Der Vorspann gibt die Marschrichtung vor – oder sollte man es angesichts der ätherischen Dicht- und Stoffkunst als beschwingtes Gleiten beschreiben? Eine Nadel fährt durch zartes Gewebe, eine Feder schwingt über blankes Papier. »Bright Star« (Leuchtender Stern) trägt im Filmtitel die erste Zeile eines Sonetts, das John Keats seiner Verlobten Fanny widmete. Konsequent poetisch im narrativen Fluss webt der Film die knospende Liebe der beiden um den privaten Knotenpunkt der Adressatin dieses Gedichts. Fanny lernt den scheuen Dichter und seinen hemdsärmligen Kollegen Brown im Haus von Freunden im damals ländlichen Londoner Bezirk Hampstead kennen. Brown und Fanny sind sich spinnefeind; er hält die mit auffälligen selbst genähten Kleidern und Hüten auftretende 17-Jährige für ein kokettes Ding. Sie findet den bärbeißigen Mann arrogant, der wie ein Zerberus über seinen Freund wacht. Zudem wertet er fortwährend ihre Schneiderkunst ab. Fanny ist selbstbewusst genug, ihn darauf aufmerksam zu machen, dass sie aus dem einfachen Stoff – im Gegensatz zur hochwertigen Lyrik – Gold spinnen könnte (»Ich kann damit Geld verdienen«). Obwohl Brown Gift und Galle gegen die Mamsell spuckt, lernen sich Fanny und Keats besser kennen. Dessen ruhiges Wesen, seine Umsicht dem eigenen Bruder und ihrer Familie gegenüber, nehmen Fanny für ihn ein. Sie schiebt sich beharrlich zwischen die Männer. Keats bildet die flüchtige Projektionsfläche, auf der die junge Frau im fortgeschrittenen Heiratsalter ihre Sehnsüchte stickt. Er streichelt liebevoll ihre Katze, schaut mit großen Augen zu Fanny empor und küsst sie eines Tages voller Unschuld auf der Wiese.

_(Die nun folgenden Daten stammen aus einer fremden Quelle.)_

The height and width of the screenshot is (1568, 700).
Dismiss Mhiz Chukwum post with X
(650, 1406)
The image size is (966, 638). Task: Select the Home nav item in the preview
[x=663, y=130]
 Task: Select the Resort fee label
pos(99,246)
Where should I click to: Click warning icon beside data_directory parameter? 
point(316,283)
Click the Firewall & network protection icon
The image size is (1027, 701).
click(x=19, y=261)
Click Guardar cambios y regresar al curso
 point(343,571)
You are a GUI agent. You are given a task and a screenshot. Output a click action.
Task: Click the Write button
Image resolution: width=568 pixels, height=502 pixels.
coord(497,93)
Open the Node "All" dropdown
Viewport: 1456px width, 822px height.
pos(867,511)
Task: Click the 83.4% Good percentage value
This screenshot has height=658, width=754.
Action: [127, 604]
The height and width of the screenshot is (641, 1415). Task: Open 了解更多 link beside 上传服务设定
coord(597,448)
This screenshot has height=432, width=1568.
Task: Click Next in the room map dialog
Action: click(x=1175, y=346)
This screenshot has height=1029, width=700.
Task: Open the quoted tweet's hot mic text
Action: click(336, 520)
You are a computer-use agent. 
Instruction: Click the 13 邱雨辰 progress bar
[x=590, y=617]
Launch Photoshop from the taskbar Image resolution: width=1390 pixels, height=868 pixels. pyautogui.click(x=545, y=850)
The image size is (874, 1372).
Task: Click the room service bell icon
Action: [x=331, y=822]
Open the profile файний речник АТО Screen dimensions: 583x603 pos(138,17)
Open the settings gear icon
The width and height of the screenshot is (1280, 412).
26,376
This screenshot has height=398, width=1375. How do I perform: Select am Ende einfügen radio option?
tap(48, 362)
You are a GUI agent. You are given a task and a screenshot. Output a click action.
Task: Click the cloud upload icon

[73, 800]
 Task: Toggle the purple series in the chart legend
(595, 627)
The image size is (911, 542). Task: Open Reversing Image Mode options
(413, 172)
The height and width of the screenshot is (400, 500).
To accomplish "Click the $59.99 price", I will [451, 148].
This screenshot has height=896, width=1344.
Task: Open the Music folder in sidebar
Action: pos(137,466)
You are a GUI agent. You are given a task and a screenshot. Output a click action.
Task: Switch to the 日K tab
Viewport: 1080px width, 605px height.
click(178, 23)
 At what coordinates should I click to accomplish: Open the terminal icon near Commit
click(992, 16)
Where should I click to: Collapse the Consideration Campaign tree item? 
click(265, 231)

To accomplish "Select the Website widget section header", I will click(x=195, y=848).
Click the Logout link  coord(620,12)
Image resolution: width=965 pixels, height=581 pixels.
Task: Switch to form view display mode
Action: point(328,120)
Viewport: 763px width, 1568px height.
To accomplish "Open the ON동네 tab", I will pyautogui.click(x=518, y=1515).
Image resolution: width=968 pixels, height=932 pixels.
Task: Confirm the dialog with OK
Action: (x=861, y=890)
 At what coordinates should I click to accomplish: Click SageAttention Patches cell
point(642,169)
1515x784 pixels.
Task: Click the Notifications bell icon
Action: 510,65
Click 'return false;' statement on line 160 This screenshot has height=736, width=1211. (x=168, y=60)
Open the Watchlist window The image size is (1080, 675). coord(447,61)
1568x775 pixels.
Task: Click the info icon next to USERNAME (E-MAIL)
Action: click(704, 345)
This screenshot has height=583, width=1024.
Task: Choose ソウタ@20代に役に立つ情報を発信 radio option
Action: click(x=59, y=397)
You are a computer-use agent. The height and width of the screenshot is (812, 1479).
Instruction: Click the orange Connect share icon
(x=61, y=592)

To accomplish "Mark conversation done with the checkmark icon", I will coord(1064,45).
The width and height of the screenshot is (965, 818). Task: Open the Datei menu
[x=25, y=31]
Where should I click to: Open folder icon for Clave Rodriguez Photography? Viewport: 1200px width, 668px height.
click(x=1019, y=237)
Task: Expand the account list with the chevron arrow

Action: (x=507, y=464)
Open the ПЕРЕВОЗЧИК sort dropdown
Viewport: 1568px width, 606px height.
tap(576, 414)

Der Brite Ben Whishaw (»Das Parfüm«) und die Australierin Abbie Cornish (»Somersault«) verkörpern das Paar, das sich zwar keusch, aber mit Haut und Haar der ersten Liebe hingibt. Fannys verständnisvolle Mutter – gespielt von Kerry Fox – weist ihre Tochter darauf hin, dass die Beziehung keine Zukunft habe. »Er hat kein Einkommen«, sagt sie. »Du brachtest mir bei, zu lieben, erwähntest aber nicht, dass sich das nur auf die Reichen bezogen hat«, entgegnet die Tochter. Hier weht der Hauch eines Leit- und Zeitmotivs von Jane Austen durch die düsteren Räume. Er ist aber ebenso schnell verflogen.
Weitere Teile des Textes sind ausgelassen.